Endoscope Lawsuits Have Device Makers Under Fire

Endoscopes and similar medical devices have come under fire recently after being linked to serious infections in patients who underwent procedures using the devices. An endoscope is a thin tube with a camera that is inserted into the patient’s body to diagnose or help treat a health issue. Endoscopes can be used for a variety of health problems, including those affecting the airways, the joints, the urinary tract and the abdomen. The camera sends images to a nearby screen for medical professionals to review. Additional tools can be inserted into the body through the endoscope to assist with a procedure.

It has been alleged that the increasingly complex designs make proper sterilization of the devices almost impossible. Improper cleaning can result in bacteria growing on the endoscope, putting anyone who comes into contact with it at risk of developing a severe infection from a superbug. In some cases, such infections can result in death. The US Senate Health, Education, Labor, and Pensions Committee recently released a report titled “Preventable Tragedies: Superbugs and How Ineffective Monitoring of Medical Device Safety Fails Patients” that reported that incidents of antibiotic-resistant infections linked to the devices affected at least 250 people worldwide.

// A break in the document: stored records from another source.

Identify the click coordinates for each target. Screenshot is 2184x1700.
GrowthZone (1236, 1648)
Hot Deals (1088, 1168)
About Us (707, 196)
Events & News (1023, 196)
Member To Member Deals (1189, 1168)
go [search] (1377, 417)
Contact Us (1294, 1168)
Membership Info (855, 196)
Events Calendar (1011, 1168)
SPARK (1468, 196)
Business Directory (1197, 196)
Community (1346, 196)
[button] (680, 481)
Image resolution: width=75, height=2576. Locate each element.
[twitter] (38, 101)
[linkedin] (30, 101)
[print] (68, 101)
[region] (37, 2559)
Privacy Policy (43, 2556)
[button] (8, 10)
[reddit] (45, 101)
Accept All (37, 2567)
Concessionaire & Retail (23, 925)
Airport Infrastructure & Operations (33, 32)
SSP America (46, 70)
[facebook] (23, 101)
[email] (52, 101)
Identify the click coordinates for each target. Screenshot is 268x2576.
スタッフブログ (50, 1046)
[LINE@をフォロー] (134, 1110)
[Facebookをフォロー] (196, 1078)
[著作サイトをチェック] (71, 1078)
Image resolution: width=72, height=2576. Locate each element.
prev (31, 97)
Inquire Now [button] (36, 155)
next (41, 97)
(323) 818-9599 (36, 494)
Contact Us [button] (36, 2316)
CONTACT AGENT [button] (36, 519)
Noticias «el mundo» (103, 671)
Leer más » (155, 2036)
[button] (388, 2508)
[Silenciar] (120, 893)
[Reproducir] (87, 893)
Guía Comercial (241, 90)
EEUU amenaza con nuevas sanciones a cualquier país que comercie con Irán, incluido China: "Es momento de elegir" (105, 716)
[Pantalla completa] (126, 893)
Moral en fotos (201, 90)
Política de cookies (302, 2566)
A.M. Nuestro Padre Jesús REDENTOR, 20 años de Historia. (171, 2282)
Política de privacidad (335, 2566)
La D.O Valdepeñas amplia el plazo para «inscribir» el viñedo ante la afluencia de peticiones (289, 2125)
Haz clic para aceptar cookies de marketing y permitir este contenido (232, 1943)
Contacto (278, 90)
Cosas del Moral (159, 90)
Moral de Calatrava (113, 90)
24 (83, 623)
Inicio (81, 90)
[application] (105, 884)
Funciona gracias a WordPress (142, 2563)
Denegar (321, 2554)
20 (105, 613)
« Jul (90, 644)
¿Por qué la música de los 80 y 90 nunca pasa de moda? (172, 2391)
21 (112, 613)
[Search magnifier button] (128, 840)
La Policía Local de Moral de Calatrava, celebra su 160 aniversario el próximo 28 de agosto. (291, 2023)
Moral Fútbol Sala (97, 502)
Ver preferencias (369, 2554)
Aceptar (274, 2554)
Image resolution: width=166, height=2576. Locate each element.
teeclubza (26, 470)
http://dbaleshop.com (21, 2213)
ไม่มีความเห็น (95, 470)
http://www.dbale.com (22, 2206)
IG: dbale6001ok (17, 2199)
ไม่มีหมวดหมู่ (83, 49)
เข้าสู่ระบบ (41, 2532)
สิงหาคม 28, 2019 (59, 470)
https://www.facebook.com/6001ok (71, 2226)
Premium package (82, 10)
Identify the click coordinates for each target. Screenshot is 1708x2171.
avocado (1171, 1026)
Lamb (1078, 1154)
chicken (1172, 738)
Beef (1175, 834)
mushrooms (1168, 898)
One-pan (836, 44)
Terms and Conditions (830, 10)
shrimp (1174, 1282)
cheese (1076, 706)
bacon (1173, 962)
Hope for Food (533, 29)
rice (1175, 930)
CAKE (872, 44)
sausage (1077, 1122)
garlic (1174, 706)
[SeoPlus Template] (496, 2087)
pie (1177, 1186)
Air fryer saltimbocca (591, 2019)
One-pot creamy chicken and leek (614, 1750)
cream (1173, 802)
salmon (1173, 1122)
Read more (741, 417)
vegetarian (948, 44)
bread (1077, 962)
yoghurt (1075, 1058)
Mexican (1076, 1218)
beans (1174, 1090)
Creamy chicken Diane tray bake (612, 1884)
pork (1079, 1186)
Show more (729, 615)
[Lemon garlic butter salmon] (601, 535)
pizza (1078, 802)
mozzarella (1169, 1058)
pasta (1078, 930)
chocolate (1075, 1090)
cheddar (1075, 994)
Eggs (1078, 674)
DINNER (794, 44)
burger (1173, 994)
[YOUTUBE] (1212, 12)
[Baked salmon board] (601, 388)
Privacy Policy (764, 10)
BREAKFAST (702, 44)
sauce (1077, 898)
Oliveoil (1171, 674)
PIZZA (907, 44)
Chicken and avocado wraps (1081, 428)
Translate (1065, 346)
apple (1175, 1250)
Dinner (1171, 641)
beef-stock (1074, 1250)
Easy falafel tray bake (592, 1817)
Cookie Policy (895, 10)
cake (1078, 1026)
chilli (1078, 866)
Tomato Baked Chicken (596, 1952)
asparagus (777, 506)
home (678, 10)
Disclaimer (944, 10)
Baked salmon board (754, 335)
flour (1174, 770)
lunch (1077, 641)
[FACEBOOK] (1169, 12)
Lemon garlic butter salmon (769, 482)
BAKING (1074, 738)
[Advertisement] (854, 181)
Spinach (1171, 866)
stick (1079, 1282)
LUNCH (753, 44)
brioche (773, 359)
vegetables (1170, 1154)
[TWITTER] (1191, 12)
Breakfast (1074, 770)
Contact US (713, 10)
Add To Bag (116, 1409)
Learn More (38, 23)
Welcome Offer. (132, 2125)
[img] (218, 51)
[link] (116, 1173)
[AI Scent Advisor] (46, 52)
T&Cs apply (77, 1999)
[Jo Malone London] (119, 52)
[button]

The 301-page report cites numerous serious infections linked to the devices and blamed device makers for failing to meet their regulatory obligations. According to the report, the manufacturers listed (Olympus Corp., Pentax and Fujifilm) “failed at every level to meet basic expectations of transparency and openness and to actively engage with FDA to address contamination issues.” Lawsuits have been filed against the device makers, alleging patients suffered serious health problems as a result of the use of their products.

The Los Angeles Times reported that Olympus knew about issues with its scope by spring 2012. However, the company failed to take action or report the issue to medical care providers or officials until after the report from the US Senate committee was released. Olympus announced a voluntary recall of its duodenoscope in January 2016. Olympus has also announced that it will redesign a portion of the device to make it easier to disinfect. Since Olympus learned of the issue, more than 140 patients in the United States have reportedly developed serious infections linked to the devices.